Degree Criteria for the MFAW
The core of your MFAW study will be creative work. You will graduate from Goddard with a complete, thoroughly revised draft of a creative manuscript, as well as a deep connection with a group of writing peers. Studies in literature and a teaching practicum bolster your creative course of study.
Creative writing is, naturally, the backbone of the MFA in Creative Writing program. You may arrive at Goddard with only the beginnings of an idea for a creative project, but you will leave with a full-length manuscript in the genre of your choice. The bulk of your work at Goddard will be your creative manuscript: a novel, a book of poems, a play, a screenplay, a graphic novel, a collection of short stories, or a hybrid text.
During the first three semesters, your writing will consist of new work and revision based on feedback from faculty advisors and peers. You may experiment with different genres and methods, but by your final semester, semester four, you will submit two drafts of a completed manuscript--one for your advisor and one for a second faculty reader charged to review your thesis.
You will be encouraged and supported to share your work at informal and formal readings throughout the residencies, and you will read from your final manuscript at the Graduating Student Readings during the Commencement Residency .

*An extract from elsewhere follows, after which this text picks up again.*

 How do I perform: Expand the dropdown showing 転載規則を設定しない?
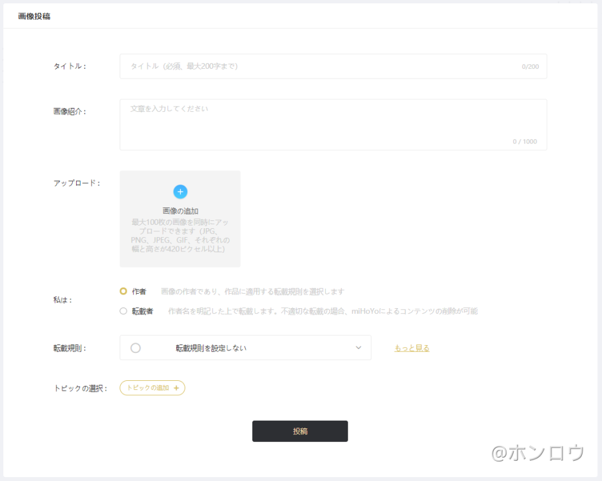point(246,347)
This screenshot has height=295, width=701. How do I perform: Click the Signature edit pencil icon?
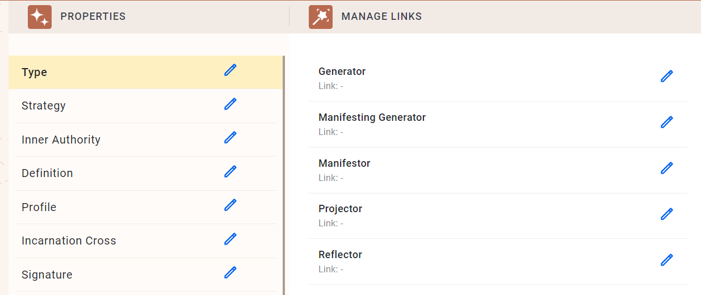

You will read and annotate between forty-five and sixty texts from a reading list you design yourself, primarily from your own genre, with attention to issues of period, gender, genre, and multiculturalism. In brief annotations, you will look at literature from either a scholar’s or a crafter’s perspective. Two years at Goddard will leave you well-read and well-versed in the form you have chosen.

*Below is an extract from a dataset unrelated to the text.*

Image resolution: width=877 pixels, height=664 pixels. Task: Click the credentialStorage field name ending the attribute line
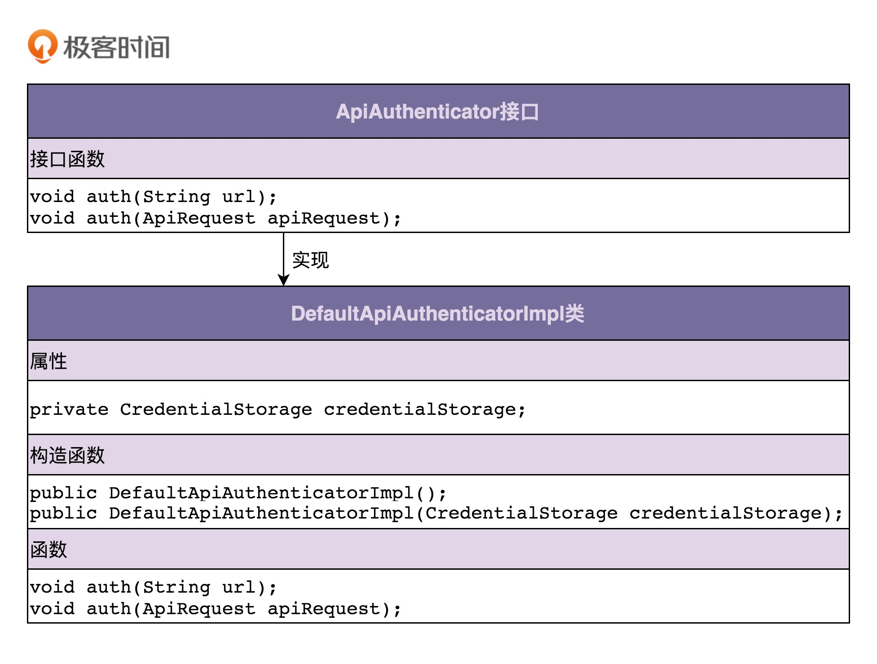[420, 409]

Critical writing forms an essential component of the MFAW program and is incorporated into your studies organically. By honing your ability to critique and analyze published work, you leave Goddard better prepared to look critically at your own.

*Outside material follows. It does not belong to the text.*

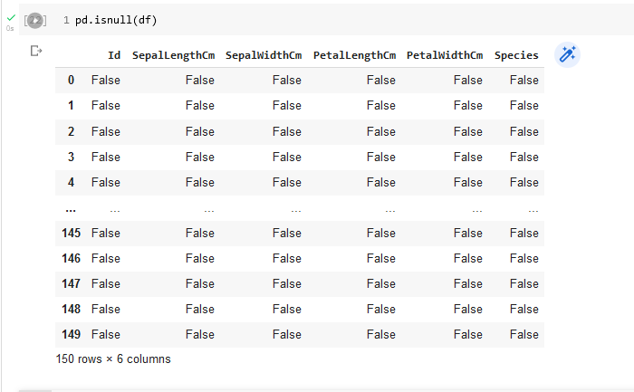
Task: Click the output actions icon beside the table
Action: (36, 51)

You are required to complete between forty-five and sixty annotations prior to graduation. Annotations are brief (approximately two pages), focused, critical responses to selected texts on your reading list.
In addition to annotations, you must complete two short (5-page) and one long (20-page) critical papers on texts or literary ideas that pique your interest. In the long critical paper, you are expected to use at least two secondary sources, to closely examine one or more literary texts, and to develop your topic over the course of several drafts shared with your advisor.
Many students seek an MFA in Creative Writing in part for its usefulness in acquiring teaching jobs. To better prepare our graduates to teach, Goddard includes a Teaching Practicum as a degree requirement. Like any skill, teaching requires practice. Learning to teach while still in the tutelage of skilled faculty advisors helps to create new teachers who are confident and well-trained. The practicum also gives experienced teachers a chance to experiment with new teaching techniques or new curriculum ideas in an environment where they can consult with a mentor.
The practicum includes a minimum of 15 hours of teaching of creative writing, a teaching essay, and the compilation of a teaching packet. The teaching practicum, held in your own community, can take place in a broad range of settings from community colleges and four-year institutions to libraries, senior centers, youth groups, retreat centers, community organizations, or prisons, for example.
Students electing to pursue Vermont teacher licensure are also required to participate in supervised student teaching under the auspices of Goddard‘s Education and Licensure program.
Graduating Student Reading and Panel
As part of the degree requirements, you must present your work to the Goddard community in a public reading of your creative manuscript. Each graduating student will read for the same amount of time, to be determined by the program director as part of residency planning. You will also be encouraged to offer a workshop or to be a member of the Graduating Student Panel. Participation in the panel is optional.